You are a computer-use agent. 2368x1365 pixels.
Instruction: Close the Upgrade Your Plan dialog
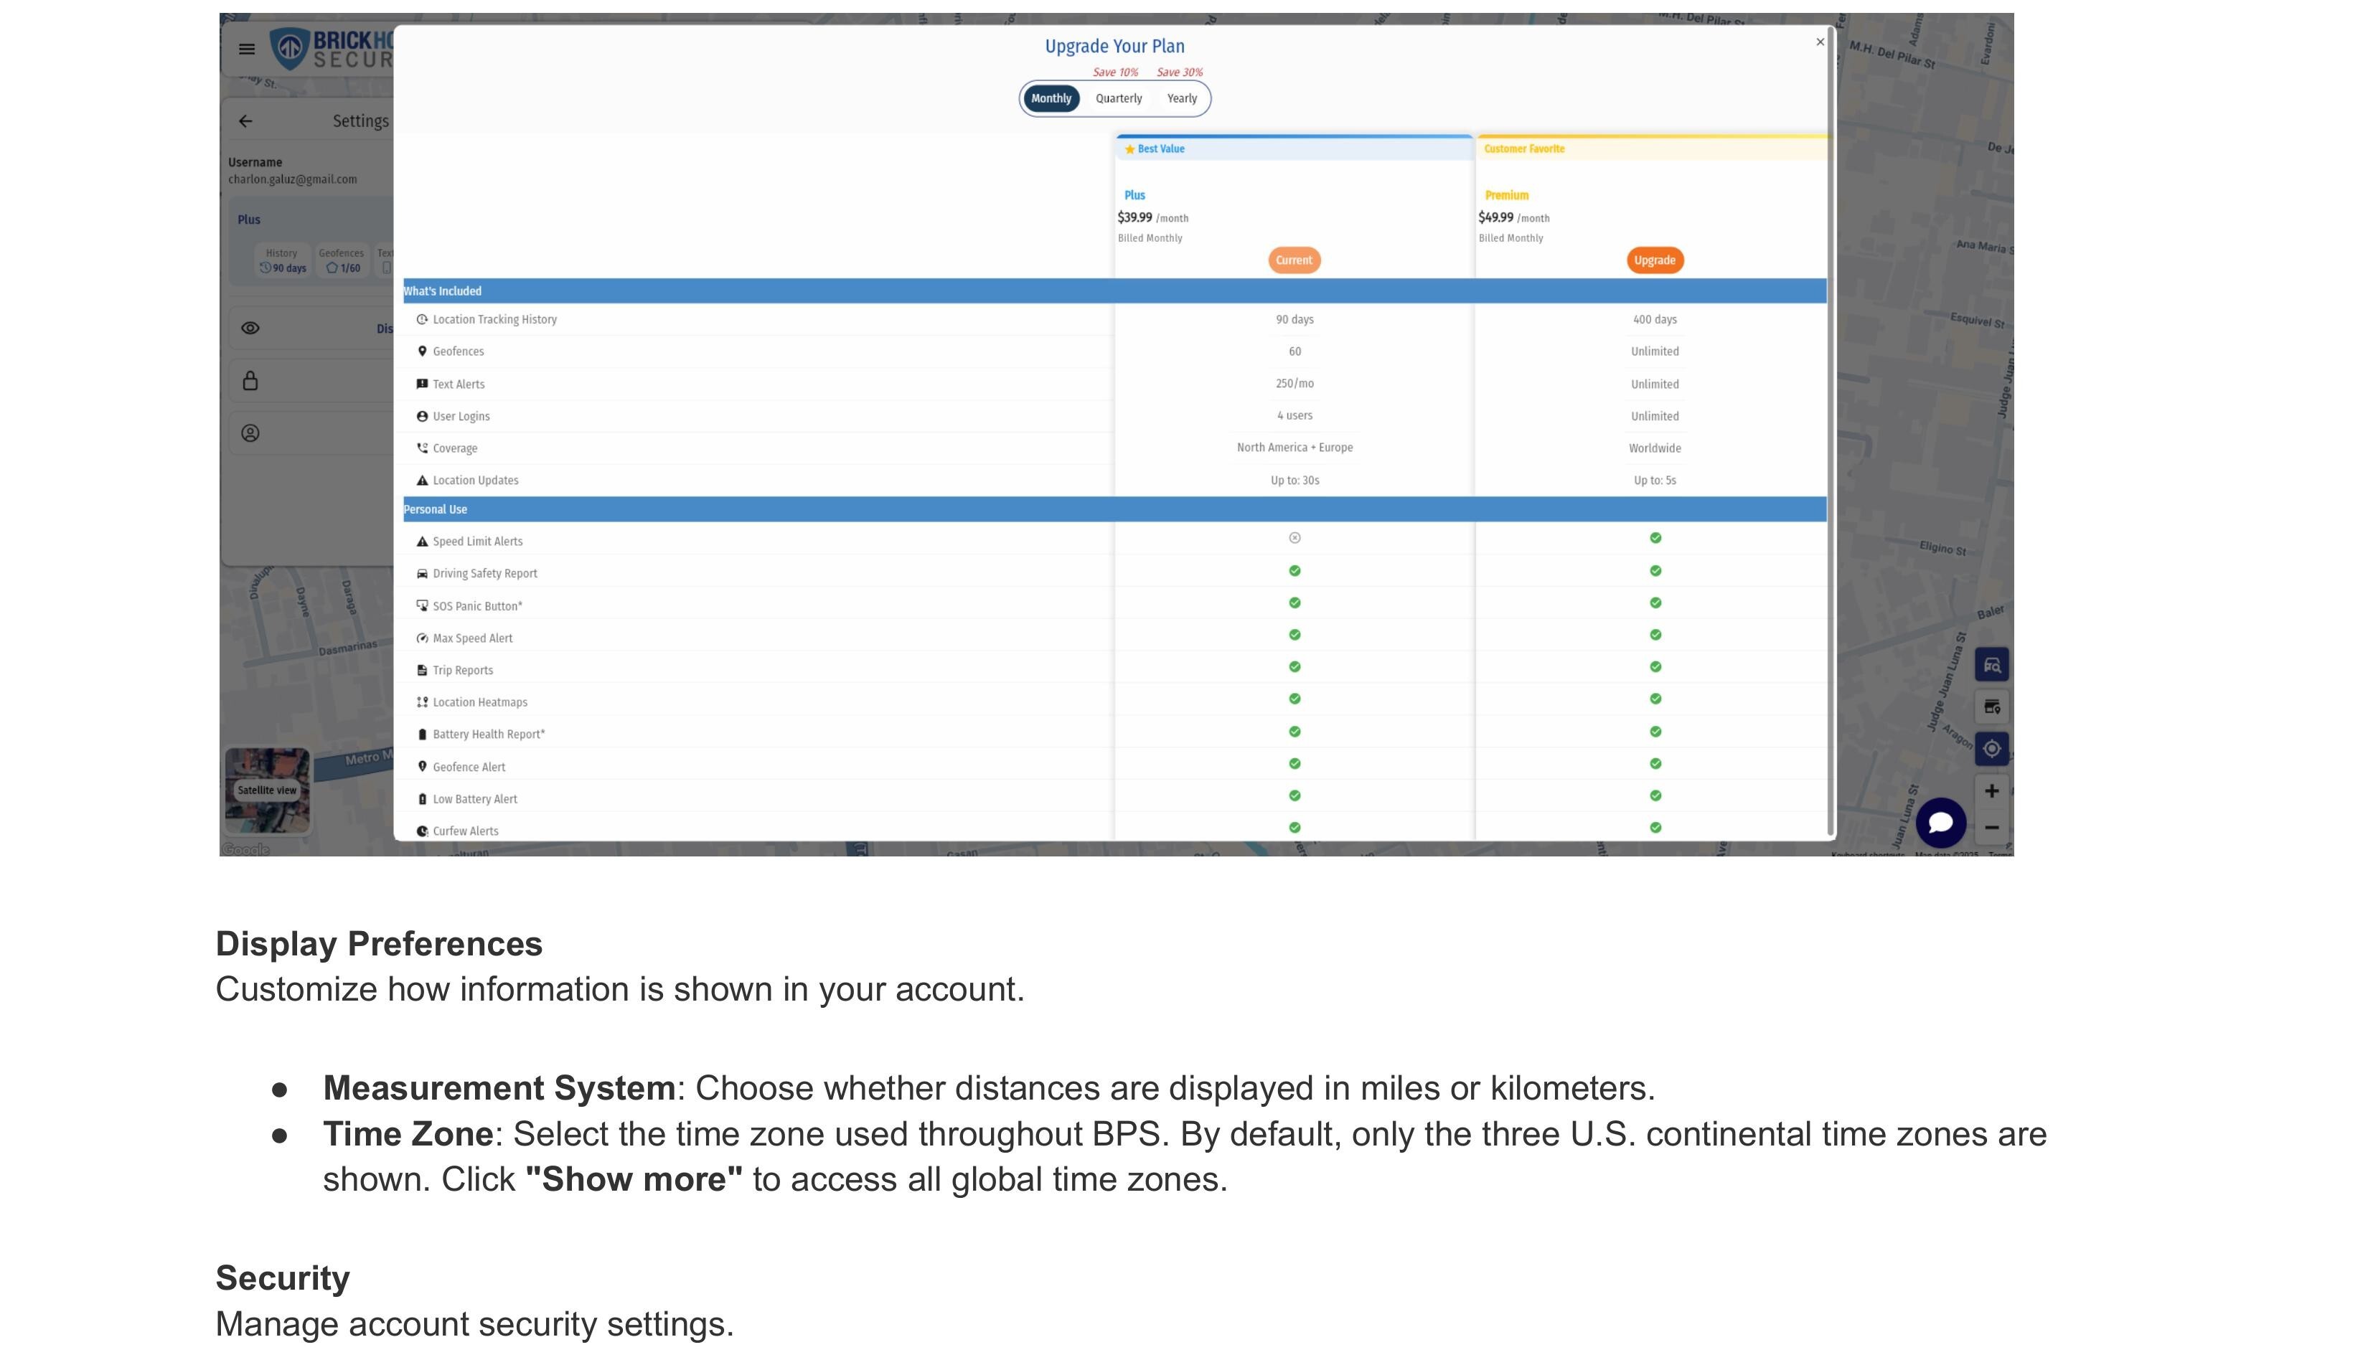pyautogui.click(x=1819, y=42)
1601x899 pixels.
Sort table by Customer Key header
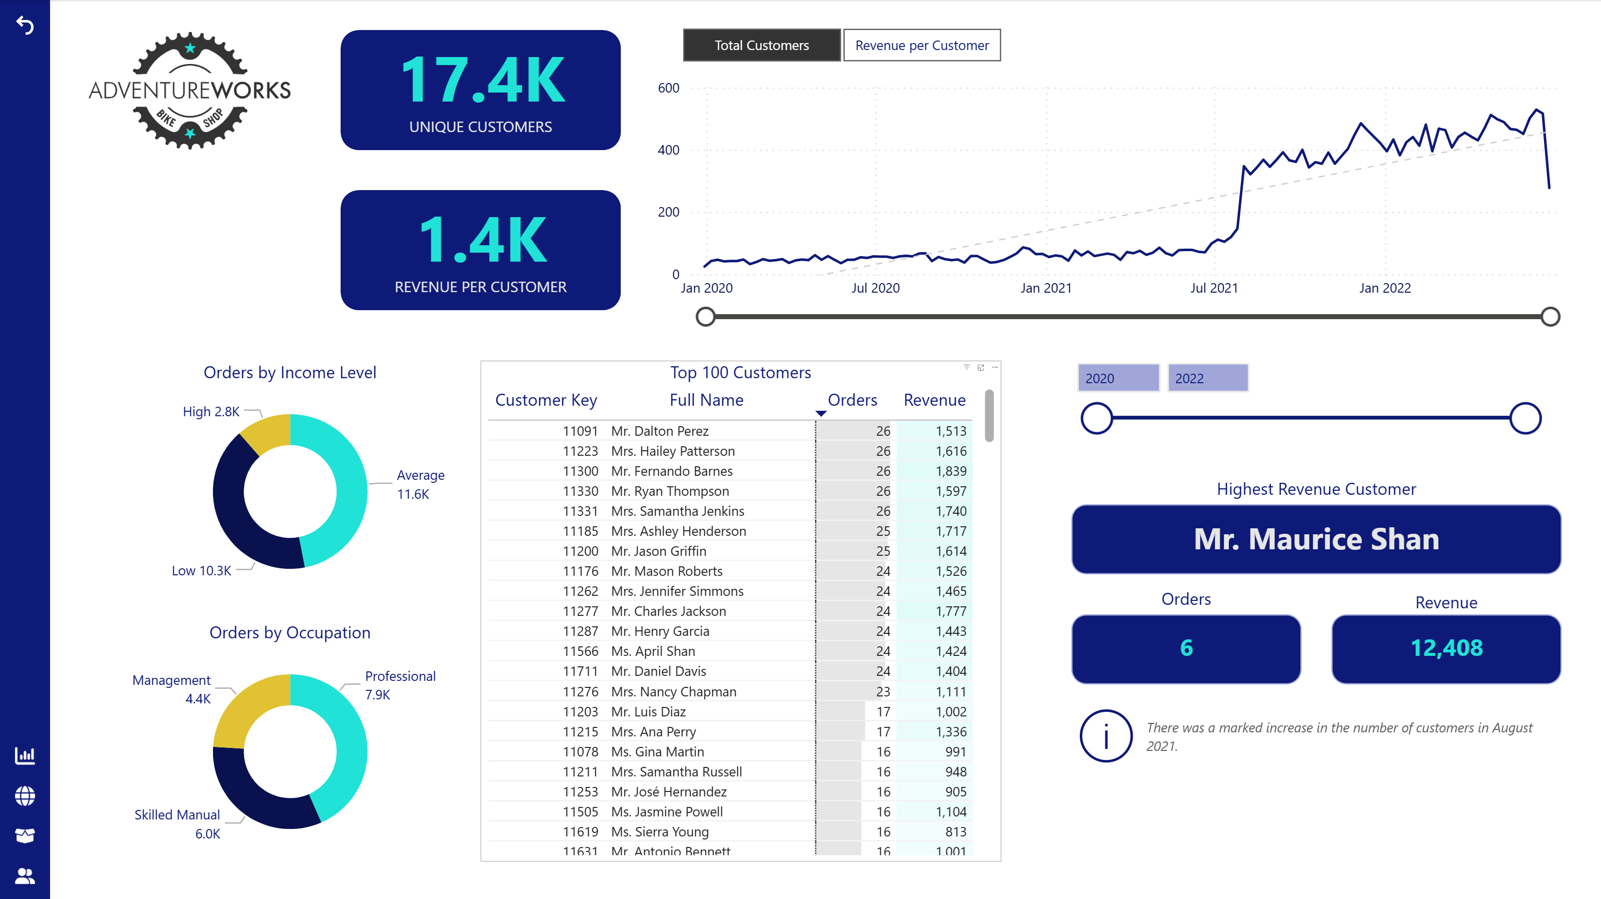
--
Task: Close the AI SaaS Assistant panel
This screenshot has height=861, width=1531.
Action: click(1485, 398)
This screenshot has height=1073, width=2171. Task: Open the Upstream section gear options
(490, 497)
---
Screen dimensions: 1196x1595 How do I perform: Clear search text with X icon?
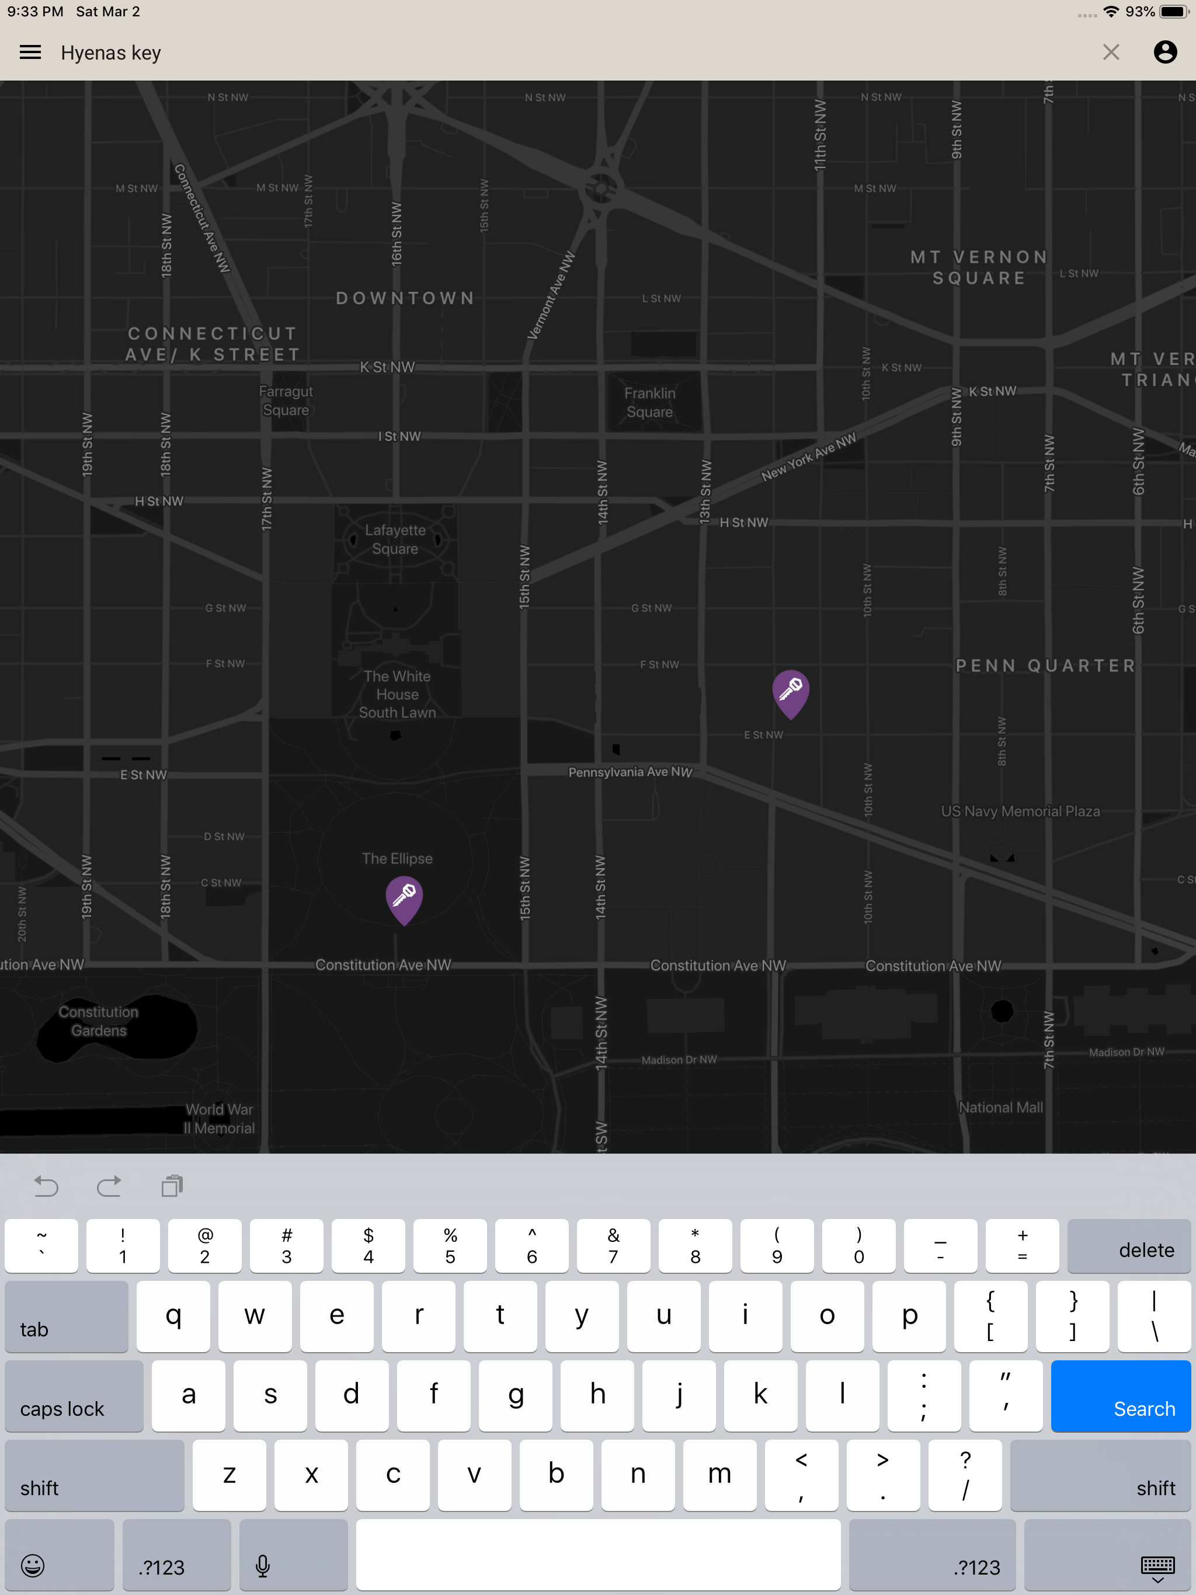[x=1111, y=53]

## Requirement
Your task is to collect every line above that contains the word "pixels".

## Written response
You are a computer-use agent. 2368x1365 pixels.
1601x899 pixels.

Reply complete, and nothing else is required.